Start of Input data

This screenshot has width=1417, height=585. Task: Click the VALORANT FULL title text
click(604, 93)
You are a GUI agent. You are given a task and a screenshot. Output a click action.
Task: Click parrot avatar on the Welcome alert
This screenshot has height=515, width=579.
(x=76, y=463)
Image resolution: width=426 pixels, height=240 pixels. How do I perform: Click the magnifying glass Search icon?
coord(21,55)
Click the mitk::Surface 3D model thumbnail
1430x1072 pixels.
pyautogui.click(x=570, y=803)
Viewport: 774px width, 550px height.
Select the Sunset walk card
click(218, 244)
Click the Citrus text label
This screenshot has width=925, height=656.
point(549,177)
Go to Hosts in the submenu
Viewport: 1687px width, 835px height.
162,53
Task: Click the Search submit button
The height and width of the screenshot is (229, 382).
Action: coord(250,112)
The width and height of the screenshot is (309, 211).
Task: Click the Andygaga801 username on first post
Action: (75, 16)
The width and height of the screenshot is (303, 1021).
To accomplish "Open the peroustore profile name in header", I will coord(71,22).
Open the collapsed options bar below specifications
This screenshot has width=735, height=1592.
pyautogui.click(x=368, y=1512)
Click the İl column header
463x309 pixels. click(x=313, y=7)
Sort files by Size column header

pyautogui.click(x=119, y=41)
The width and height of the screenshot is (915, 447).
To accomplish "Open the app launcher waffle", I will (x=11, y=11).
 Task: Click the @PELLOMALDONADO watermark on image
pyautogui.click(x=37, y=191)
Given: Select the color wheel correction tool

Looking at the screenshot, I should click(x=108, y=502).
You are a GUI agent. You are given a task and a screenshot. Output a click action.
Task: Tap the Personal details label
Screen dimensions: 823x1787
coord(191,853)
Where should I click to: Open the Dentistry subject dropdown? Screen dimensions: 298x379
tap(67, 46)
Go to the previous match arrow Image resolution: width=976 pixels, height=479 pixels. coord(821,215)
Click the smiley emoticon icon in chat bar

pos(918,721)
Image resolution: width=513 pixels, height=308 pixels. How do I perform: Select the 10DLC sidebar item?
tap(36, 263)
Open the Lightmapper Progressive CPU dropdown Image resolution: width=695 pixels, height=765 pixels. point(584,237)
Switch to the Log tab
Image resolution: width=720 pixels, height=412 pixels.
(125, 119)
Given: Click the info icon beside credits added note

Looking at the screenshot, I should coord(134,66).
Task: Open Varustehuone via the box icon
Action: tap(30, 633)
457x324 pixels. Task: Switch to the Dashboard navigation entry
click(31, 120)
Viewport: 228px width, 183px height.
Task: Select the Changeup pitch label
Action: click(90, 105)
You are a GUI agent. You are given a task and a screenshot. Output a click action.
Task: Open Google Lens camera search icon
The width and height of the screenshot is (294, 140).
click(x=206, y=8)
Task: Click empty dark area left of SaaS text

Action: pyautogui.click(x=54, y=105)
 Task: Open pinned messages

End of Input data

# [What is required]
Print, exactly as they appear above, the lines running from the one with "Task: Click empty dark area left of SaaS text" through the final line.

# [Solution to the problem]
Task: Click empty dark area left of SaaS text

Action: pyautogui.click(x=54, y=105)
 Task: Open pinned messages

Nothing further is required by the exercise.